**TASK TO COMPLETE:**
Set down exactly the lines of the records from the top to the line containing "Given: Tap the Direct My Call headset icon"; include both.

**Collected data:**

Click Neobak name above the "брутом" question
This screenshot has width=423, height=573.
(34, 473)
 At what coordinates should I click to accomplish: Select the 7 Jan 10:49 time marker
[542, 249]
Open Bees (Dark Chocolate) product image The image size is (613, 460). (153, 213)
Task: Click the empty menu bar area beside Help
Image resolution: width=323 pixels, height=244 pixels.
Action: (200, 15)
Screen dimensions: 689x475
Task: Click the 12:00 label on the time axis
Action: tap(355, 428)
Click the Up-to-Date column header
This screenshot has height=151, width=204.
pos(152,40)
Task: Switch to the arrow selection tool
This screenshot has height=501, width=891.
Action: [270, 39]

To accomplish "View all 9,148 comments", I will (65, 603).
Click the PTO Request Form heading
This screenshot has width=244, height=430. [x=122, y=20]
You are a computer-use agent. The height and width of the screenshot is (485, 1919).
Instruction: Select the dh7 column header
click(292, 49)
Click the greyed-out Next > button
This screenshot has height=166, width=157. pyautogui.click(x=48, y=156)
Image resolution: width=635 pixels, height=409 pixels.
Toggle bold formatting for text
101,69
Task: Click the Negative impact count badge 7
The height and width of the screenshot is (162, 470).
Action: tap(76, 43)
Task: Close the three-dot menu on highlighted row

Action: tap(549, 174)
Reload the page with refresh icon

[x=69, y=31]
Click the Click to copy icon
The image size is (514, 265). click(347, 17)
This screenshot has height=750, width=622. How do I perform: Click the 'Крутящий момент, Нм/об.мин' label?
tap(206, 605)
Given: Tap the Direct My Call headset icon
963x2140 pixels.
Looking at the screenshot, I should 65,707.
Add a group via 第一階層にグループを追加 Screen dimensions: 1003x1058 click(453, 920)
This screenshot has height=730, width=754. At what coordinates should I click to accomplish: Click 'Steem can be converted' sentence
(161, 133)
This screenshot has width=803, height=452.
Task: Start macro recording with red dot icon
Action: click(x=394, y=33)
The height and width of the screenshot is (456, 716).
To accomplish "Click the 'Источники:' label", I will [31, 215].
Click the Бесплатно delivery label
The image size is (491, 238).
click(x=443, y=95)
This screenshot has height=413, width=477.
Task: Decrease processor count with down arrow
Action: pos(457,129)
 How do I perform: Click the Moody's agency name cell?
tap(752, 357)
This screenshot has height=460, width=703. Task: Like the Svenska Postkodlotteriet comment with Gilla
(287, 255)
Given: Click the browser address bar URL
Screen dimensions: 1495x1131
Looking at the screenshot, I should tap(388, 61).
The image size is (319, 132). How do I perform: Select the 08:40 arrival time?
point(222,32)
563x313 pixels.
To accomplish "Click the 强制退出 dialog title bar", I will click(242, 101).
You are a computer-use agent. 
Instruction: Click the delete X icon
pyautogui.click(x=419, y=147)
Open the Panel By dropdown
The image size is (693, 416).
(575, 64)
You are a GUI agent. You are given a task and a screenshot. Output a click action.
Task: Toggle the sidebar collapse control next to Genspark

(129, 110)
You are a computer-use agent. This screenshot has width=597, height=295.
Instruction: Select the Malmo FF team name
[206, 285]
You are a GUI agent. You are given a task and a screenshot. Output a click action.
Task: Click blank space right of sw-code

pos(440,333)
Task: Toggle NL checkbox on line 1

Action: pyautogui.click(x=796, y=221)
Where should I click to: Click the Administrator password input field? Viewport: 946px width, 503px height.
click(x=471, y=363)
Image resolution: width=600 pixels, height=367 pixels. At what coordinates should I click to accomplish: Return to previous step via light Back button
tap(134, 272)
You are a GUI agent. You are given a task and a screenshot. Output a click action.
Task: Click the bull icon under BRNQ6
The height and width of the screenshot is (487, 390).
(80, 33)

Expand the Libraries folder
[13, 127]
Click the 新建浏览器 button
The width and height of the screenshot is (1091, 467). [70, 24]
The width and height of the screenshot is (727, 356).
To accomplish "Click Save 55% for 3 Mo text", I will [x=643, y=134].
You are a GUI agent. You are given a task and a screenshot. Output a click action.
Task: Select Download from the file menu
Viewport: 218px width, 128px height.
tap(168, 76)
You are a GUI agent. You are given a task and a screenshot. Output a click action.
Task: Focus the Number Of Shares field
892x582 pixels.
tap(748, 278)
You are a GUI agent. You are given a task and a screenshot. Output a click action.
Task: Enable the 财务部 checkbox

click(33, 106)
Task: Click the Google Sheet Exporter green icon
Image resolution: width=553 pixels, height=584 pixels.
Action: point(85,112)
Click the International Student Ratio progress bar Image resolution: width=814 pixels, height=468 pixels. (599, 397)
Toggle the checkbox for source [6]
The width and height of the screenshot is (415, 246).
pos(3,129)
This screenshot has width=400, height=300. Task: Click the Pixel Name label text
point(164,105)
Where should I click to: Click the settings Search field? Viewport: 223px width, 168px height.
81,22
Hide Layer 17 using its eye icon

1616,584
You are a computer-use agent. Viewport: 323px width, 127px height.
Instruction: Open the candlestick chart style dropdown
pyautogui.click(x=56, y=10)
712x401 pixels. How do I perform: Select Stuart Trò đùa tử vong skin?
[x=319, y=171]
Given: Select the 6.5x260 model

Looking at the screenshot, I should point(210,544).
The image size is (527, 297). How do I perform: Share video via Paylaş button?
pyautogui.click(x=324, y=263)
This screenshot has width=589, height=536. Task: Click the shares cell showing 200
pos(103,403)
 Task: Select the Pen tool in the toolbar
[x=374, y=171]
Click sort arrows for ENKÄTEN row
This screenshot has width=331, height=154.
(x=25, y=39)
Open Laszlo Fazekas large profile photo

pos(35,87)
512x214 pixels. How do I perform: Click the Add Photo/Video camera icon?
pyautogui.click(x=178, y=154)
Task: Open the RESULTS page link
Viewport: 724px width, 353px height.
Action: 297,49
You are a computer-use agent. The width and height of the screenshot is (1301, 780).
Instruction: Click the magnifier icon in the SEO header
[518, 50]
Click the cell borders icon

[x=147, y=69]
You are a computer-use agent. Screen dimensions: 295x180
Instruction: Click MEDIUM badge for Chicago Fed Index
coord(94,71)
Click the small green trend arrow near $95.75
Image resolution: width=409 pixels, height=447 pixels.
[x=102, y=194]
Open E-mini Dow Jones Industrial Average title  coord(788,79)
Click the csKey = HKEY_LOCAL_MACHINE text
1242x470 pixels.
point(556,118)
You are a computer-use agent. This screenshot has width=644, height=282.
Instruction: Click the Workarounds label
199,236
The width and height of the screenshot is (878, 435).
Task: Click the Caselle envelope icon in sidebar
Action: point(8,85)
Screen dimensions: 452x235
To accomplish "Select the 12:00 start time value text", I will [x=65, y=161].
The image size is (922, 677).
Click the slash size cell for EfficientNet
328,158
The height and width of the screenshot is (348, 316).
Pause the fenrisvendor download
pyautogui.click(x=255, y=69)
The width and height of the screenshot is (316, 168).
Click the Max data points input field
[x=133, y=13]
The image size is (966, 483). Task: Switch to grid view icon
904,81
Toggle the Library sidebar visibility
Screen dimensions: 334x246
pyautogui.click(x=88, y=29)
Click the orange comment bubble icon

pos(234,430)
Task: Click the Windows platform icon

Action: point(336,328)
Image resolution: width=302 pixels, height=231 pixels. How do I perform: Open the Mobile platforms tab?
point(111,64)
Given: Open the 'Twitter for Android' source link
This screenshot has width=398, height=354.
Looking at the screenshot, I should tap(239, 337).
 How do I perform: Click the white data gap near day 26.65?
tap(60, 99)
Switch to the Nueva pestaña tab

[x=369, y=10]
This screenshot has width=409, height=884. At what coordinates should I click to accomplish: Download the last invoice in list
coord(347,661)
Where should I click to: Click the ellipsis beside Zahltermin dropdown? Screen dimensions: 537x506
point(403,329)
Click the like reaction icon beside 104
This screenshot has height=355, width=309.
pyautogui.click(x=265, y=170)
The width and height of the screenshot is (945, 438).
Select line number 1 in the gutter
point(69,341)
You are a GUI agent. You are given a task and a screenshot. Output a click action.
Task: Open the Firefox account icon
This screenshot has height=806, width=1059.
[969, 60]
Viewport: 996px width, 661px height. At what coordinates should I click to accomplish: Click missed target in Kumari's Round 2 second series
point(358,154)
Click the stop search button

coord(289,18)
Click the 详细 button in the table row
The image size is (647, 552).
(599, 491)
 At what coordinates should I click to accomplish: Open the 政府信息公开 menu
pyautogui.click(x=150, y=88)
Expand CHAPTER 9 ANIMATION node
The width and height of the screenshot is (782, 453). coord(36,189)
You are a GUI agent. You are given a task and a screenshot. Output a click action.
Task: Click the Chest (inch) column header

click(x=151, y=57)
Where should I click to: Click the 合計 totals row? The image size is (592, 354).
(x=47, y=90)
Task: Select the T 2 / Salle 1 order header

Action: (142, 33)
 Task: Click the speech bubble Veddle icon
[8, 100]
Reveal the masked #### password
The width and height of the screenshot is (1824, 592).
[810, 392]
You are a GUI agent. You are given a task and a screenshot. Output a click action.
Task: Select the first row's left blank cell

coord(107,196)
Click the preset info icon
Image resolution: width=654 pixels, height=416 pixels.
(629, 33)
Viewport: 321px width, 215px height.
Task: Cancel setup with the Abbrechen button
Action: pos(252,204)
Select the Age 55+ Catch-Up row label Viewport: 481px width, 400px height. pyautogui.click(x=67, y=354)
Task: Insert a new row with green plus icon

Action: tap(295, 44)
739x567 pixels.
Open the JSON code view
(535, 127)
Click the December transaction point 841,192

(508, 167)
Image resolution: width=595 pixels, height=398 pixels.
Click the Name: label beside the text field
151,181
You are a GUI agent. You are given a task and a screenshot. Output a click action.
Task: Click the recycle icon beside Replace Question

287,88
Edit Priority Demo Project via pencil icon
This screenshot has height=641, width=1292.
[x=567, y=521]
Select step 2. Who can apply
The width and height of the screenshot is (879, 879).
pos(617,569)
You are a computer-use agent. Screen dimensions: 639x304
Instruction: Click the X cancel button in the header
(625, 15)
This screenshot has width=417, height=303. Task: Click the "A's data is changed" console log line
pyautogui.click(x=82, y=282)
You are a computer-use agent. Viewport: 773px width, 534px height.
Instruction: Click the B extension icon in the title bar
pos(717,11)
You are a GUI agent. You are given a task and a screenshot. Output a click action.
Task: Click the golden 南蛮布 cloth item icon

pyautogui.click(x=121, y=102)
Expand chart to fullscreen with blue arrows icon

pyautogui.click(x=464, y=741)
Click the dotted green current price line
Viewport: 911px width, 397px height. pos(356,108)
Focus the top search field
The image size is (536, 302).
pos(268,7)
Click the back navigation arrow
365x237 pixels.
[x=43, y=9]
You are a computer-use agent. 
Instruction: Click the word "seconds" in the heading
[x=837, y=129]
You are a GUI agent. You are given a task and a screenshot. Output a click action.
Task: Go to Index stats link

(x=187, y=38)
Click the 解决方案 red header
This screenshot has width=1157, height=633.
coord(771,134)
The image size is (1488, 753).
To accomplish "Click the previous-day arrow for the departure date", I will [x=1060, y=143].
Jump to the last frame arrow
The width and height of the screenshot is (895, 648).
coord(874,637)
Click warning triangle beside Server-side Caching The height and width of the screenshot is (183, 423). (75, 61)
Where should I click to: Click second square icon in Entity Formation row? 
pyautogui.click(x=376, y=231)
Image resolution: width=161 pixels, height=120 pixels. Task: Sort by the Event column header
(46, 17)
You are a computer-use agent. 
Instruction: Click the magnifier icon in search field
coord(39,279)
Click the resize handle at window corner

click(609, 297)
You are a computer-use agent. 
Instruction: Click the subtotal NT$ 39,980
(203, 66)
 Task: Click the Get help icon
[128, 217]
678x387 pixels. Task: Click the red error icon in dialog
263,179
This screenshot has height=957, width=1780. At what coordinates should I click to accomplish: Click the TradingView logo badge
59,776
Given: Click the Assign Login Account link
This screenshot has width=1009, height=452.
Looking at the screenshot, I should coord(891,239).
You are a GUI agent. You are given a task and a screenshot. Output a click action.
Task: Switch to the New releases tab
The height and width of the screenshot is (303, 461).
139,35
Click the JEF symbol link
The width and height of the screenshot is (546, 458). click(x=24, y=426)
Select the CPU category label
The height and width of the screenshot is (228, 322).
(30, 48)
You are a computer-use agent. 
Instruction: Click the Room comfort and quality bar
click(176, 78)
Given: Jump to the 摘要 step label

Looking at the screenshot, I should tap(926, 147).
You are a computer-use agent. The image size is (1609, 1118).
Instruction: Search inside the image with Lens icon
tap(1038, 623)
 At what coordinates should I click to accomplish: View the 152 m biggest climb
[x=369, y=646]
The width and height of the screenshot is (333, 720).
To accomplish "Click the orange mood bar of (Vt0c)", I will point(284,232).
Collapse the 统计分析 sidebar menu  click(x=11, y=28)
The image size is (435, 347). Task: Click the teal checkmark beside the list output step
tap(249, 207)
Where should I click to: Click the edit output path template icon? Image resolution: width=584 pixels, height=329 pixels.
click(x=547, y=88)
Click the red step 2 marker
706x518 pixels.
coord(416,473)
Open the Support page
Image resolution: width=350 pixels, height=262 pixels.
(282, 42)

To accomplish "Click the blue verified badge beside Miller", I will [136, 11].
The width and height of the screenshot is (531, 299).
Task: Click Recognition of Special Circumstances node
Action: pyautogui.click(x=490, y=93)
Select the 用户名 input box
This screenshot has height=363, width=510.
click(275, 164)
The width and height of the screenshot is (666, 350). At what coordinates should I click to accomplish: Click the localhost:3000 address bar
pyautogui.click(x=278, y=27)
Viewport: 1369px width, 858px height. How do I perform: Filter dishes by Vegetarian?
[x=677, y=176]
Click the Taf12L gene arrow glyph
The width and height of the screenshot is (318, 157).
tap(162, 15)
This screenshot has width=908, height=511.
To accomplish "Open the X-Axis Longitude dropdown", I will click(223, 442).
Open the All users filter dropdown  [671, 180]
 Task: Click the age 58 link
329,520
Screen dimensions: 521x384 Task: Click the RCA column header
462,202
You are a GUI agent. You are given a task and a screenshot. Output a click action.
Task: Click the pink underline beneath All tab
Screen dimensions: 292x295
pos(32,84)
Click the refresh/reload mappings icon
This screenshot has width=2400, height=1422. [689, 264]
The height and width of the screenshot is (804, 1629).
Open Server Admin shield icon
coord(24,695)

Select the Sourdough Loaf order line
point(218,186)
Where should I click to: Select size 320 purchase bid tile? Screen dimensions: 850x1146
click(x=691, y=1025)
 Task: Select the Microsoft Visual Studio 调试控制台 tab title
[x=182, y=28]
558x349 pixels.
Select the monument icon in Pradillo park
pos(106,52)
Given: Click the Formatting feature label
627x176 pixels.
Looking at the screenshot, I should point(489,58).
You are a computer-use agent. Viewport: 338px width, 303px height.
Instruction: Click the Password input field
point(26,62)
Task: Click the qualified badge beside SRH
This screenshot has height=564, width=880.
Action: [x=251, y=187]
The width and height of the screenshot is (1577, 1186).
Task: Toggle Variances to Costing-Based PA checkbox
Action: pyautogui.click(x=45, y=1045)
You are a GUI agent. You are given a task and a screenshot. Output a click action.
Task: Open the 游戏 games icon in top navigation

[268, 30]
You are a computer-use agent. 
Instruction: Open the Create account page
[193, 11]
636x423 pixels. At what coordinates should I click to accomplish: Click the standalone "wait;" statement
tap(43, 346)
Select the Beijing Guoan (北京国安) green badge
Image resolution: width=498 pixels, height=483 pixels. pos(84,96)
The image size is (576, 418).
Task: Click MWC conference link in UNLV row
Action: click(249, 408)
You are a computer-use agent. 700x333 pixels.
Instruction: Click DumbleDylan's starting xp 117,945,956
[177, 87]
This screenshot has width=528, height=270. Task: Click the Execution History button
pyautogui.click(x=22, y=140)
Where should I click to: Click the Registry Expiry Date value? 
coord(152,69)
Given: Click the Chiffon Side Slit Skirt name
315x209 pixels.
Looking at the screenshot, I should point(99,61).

**EXERCISE RESULT:**
Click Neobak name above the "брутом" question
This screenshot has width=423, height=573.
(34, 473)
 At what coordinates should I click to accomplish: Select the 7 Jan 10:49 time marker
[542, 249]
Open Bees (Dark Chocolate) product image The image size is (613, 460). (153, 213)
Task: Click the empty menu bar area beside Help
Image resolution: width=323 pixels, height=244 pixels.
Action: (200, 15)
Screen dimensions: 689x475
Task: Click the 12:00 label on the time axis
Action: tap(355, 428)
Click the Up-to-Date column header
This screenshot has height=151, width=204.
pos(152,40)
Task: Switch to the arrow selection tool
This screenshot has height=501, width=891.
Action: [270, 39]

To accomplish "View all 9,148 comments", I will (65, 603).
Click the PTO Request Form heading
This screenshot has width=244, height=430. [x=122, y=20]
You are a computer-use agent. The height and width of the screenshot is (485, 1919).
Instruction: Select the dh7 column header
click(292, 49)
Click the greyed-out Next > button
This screenshot has height=166, width=157. pyautogui.click(x=48, y=156)
Image resolution: width=635 pixels, height=409 pixels.
Toggle bold formatting for text
101,69
Task: Click the Negative impact count badge 7
The height and width of the screenshot is (162, 470).
Action: tap(76, 43)
Task: Close the three-dot menu on highlighted row

Action: tap(549, 174)
Reload the page with refresh icon

[x=69, y=31]
Click the Click to copy icon
The image size is (514, 265). click(347, 17)
This screenshot has height=750, width=622. How do I perform: Click the 'Крутящий момент, Нм/об.мин' label?
tap(206, 605)
Given: Tap the Direct My Call headset icon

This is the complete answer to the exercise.